De vez en cuando le doy vueltas a mi testamento. No al legal, que no he hecho ni tengo prisa en hacer, sino a otro que me gustaría dejar.
Hace unos días, sin ir más lejos, me inspiró la esquela de una señora en la que decía perdonar a la hija por haberla ignorado cuando más falta le hacía. La esquela siempre ha sido un lugar en el que dejar algunos guiños al mundo entero y, en las hemerotecas, para la posteridad.
Sin embargo, la esquela media se me queda corta y no creo que mis deudos quieran publicar una a toda página, que sería lo propio, por cierto.
Así que busco otros métodos de poder decir a todos que les quiero; a algunos, que les zurzan y a quienes no me conozcan, que les hubiera encantado hacerlo.
Por eso me emociona saber que ya se ofertan lápidas con códigos QR. Un código QR es como un chip en dos dimensiones, es decir, una forma de concentrar mucha información que solo se conoce con el dispositivo adecuado. Lo interesante es que ese dispositivo es cualquier teléfono móvil inteligente con una pequeña aplicación.
El sistema es ya común en la publicidad y el marketing pero empieza a introducirse poco a poco en la vida de los mortales. Nunca mejor dicho.
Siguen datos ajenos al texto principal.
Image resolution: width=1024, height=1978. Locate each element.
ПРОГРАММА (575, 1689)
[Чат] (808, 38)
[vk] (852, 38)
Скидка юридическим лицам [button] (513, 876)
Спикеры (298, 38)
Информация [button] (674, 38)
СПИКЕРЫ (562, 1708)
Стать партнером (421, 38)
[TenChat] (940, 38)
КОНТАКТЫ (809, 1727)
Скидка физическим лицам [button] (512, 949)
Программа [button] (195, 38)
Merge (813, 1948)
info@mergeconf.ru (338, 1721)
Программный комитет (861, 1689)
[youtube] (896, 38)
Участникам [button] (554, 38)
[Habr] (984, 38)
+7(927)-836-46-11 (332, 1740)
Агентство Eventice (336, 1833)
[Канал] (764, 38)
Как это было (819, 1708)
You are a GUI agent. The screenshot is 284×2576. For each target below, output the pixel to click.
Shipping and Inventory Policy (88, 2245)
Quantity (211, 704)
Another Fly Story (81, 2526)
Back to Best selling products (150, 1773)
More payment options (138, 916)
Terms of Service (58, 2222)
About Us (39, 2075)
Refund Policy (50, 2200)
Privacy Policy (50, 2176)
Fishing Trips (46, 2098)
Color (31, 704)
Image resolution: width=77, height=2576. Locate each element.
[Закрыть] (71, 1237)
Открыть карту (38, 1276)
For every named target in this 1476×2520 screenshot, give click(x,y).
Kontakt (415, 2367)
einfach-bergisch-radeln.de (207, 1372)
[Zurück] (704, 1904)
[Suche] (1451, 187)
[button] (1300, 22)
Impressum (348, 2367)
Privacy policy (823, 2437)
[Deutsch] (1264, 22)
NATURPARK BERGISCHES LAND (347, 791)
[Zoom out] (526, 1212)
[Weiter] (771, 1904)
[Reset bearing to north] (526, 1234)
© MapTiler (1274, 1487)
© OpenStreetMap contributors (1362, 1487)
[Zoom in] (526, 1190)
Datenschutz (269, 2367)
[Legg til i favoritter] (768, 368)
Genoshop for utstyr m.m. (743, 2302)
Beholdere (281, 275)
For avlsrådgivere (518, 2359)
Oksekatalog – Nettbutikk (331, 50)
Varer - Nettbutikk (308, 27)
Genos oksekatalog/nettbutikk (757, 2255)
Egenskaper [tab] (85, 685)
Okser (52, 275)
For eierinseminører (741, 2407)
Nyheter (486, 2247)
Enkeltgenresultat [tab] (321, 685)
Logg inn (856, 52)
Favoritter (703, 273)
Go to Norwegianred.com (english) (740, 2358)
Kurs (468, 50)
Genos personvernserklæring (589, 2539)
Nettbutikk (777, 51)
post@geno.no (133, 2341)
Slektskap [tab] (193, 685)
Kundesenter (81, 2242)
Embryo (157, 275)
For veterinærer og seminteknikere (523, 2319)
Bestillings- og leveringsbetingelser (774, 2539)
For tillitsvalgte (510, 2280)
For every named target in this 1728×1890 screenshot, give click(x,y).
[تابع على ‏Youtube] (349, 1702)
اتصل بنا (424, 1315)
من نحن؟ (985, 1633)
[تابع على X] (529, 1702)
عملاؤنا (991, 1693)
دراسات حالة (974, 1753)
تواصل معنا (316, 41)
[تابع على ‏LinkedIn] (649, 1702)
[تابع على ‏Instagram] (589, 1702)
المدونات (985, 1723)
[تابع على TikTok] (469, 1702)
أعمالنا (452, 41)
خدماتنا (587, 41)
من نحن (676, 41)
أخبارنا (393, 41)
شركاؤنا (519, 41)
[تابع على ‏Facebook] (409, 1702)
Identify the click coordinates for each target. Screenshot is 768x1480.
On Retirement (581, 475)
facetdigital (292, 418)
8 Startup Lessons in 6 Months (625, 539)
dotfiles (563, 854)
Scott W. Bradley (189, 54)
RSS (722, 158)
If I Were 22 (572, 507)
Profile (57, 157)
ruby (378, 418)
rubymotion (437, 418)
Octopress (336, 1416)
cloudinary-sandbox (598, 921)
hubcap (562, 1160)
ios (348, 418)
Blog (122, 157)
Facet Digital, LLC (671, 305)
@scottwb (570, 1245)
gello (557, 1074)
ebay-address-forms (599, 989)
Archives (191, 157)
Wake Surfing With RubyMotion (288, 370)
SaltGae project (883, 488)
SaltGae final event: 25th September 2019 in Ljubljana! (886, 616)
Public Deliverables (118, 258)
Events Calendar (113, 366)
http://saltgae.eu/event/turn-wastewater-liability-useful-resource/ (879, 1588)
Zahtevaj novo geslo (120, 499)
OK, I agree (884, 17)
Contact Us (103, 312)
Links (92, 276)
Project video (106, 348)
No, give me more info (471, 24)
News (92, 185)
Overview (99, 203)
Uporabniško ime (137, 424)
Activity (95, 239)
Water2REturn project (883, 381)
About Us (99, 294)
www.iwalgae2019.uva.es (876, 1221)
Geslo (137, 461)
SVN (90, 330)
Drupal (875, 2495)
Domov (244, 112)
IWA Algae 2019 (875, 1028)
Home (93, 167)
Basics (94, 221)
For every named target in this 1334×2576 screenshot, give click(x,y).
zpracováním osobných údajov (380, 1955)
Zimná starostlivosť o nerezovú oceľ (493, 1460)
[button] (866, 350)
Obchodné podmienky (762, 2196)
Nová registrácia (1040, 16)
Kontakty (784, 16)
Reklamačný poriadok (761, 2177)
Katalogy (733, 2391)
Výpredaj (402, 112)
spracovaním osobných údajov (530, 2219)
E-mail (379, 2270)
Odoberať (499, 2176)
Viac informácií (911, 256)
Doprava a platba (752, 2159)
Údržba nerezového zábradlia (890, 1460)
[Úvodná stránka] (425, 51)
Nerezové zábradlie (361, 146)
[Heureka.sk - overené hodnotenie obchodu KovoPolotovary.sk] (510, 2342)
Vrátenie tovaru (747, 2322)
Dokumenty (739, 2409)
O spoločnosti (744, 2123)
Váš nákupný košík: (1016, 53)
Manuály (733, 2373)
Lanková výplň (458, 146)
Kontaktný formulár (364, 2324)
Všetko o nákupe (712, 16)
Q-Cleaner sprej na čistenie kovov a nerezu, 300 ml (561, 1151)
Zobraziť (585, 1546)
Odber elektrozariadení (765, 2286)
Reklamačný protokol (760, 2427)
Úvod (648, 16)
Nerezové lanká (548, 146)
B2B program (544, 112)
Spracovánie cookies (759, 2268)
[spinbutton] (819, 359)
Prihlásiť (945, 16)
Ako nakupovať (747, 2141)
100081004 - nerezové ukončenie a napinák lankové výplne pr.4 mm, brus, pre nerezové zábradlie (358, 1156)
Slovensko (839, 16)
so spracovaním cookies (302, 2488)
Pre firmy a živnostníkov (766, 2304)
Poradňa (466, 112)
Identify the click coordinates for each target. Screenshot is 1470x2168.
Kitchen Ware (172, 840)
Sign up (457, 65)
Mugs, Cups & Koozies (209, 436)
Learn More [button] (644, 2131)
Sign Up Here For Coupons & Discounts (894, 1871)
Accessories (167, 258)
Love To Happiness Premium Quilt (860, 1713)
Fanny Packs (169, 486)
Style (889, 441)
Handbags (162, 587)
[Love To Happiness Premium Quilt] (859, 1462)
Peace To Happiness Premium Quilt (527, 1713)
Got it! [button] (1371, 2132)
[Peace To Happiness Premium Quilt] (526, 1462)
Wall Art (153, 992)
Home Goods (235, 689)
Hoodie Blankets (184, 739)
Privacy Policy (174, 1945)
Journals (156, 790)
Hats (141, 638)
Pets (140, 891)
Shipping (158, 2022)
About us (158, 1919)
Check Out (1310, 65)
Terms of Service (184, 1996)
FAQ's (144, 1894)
Hay quien tiene tarjetas de visita con códigos QR o negocios cuyos escaparates muestran alguno para que el mirón no se quede en lo que ve sino que acceda a todo el catálogo.
La nueva oferta es pegar uno de esos códigos en la propia lápida con información, fotos o vídeos del finado. Ya sé que para muchos resultará un entretenimiento poco apetecible pero yo creo haber encontrado el modo de enviar un mensaje desde el más allá, incluso con interactividad para que el interesado pueda escoger.
Mi yo más mordaz seguirá aquí por toda la eternidad, creando fans y detractores a partes iguales. Unos me encumbrarán más de lo merecido pero no llegarán a confirmar su error y los otros sabrán que lo es pero no podrán reprochármelo.